Abstract
In this study, we investigated the biological function of pyruvate kinase M2 (PKM2) and its regulation by deregulated microRNAs (miRNAs) in thyroid cancer (TC). The mRNA and protein expression of PKM2 was examined by quantitative reverse transcription PCR and western blot. The biological role of PKM2 was demonstrated through small interfering RNA-mediated knockdown experiments. The regulation of PKM2 by miR-148a and miR-326 was confirmed by western blot, dual luciferase activity assays, and rescue experiments. PKM2 was overexpressed in TC tissues and cell lines. The knockdown of PKM2 in TC cells suppressed cell proliferation, reduced colony formation, and inhibited cell invasion and migration significantly. Luciferase reporter assays revealed that PKM2 is a direct target of two tumor-suppressive miRNAs, miR-148a and miR-326. Re-expressed PKM2 rescued the anticancer effects of miR-148a. Taken together, these data strongly suggest that, apart from gene amplification and mutation, the activation of PKM2 in TC is partly due to the down-regulation of the tumor-suppressive miRNAs miR-148a and miR-326. Thus, PKM2 is overexpressed and plays an oncogenic role in thyroid carcinogenesis.

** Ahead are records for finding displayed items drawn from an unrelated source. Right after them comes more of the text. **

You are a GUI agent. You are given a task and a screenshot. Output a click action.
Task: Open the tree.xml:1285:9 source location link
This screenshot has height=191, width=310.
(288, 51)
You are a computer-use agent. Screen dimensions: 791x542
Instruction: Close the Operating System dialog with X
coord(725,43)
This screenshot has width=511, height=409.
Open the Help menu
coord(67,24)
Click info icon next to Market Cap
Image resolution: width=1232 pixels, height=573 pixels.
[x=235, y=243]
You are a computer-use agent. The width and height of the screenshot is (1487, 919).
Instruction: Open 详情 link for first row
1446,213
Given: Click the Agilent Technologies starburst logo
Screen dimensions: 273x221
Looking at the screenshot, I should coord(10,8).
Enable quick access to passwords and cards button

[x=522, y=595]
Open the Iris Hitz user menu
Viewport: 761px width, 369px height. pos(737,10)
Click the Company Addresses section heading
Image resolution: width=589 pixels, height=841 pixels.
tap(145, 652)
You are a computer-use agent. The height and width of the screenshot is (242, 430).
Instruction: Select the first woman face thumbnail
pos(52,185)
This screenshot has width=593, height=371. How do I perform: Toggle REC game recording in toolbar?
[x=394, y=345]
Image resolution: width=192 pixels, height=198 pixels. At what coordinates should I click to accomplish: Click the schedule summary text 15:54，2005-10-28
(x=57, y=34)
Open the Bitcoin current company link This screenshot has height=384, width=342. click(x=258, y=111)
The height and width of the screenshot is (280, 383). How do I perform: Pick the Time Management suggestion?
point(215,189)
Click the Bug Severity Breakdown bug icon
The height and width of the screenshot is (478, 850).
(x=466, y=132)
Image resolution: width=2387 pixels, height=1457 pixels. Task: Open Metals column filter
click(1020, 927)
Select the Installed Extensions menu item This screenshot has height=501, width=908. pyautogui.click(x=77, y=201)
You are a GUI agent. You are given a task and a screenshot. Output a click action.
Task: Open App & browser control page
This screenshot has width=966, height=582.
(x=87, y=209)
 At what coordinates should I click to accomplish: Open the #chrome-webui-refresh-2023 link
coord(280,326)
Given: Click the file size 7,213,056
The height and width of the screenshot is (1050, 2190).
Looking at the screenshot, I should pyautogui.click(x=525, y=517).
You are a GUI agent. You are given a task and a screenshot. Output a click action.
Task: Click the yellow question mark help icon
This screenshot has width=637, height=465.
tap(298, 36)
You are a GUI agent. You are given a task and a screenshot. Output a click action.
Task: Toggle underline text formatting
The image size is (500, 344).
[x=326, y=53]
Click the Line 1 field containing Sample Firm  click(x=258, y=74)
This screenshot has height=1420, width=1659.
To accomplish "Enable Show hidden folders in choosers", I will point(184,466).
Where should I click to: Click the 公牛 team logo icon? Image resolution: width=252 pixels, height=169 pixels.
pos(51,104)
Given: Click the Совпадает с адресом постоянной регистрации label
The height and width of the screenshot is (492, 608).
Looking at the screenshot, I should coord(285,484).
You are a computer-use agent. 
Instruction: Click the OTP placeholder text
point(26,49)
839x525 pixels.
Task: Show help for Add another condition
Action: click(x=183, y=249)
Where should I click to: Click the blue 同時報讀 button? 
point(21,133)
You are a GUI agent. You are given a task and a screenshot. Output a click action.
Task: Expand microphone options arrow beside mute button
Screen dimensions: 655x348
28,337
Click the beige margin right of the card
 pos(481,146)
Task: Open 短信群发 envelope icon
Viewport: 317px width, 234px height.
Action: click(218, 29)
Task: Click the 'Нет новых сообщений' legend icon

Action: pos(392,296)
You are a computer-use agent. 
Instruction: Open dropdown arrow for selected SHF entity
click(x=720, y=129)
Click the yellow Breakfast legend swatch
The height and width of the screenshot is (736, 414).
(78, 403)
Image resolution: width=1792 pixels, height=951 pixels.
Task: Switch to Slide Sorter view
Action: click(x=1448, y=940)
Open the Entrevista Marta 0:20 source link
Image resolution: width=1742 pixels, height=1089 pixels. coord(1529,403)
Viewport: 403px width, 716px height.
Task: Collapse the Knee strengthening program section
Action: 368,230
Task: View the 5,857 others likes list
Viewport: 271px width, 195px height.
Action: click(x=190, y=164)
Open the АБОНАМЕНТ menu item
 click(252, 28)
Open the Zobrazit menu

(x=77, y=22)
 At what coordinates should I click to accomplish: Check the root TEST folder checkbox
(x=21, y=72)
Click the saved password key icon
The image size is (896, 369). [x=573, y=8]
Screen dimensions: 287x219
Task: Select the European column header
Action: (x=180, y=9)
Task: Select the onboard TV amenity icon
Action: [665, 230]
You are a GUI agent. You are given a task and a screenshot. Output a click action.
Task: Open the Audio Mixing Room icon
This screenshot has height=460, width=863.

Keywords: PKM2, thyroid cancer, miR-148a, miR-326
Introduction
Thyroid cancer (TC), located at the base of the neck, is one of the most common endocrine malignancies [1] and one of the fastest rising malignant tumors, owing to widespread environmental and dietary changes in recent years [2,3]. Although most TCs can be managed successfully with a combination of radioactive iodide and levothyroxine suppression therapy after complete surgical intervention, a proportion of TCs remain irresponsive to treatment and result in comorbidities and mortality [4]. Diverse TCs have been identified, and the variability of TCs has been confirmed in molecular, cellular, and clinical studies, which have suggested an imbalance in related regulatory genes as a risk factor for tumorigenesis [5]. Understanding the molecular mechanisms involved in the formation and development of TC is important for preventing and treating TC as well as improving patient survival.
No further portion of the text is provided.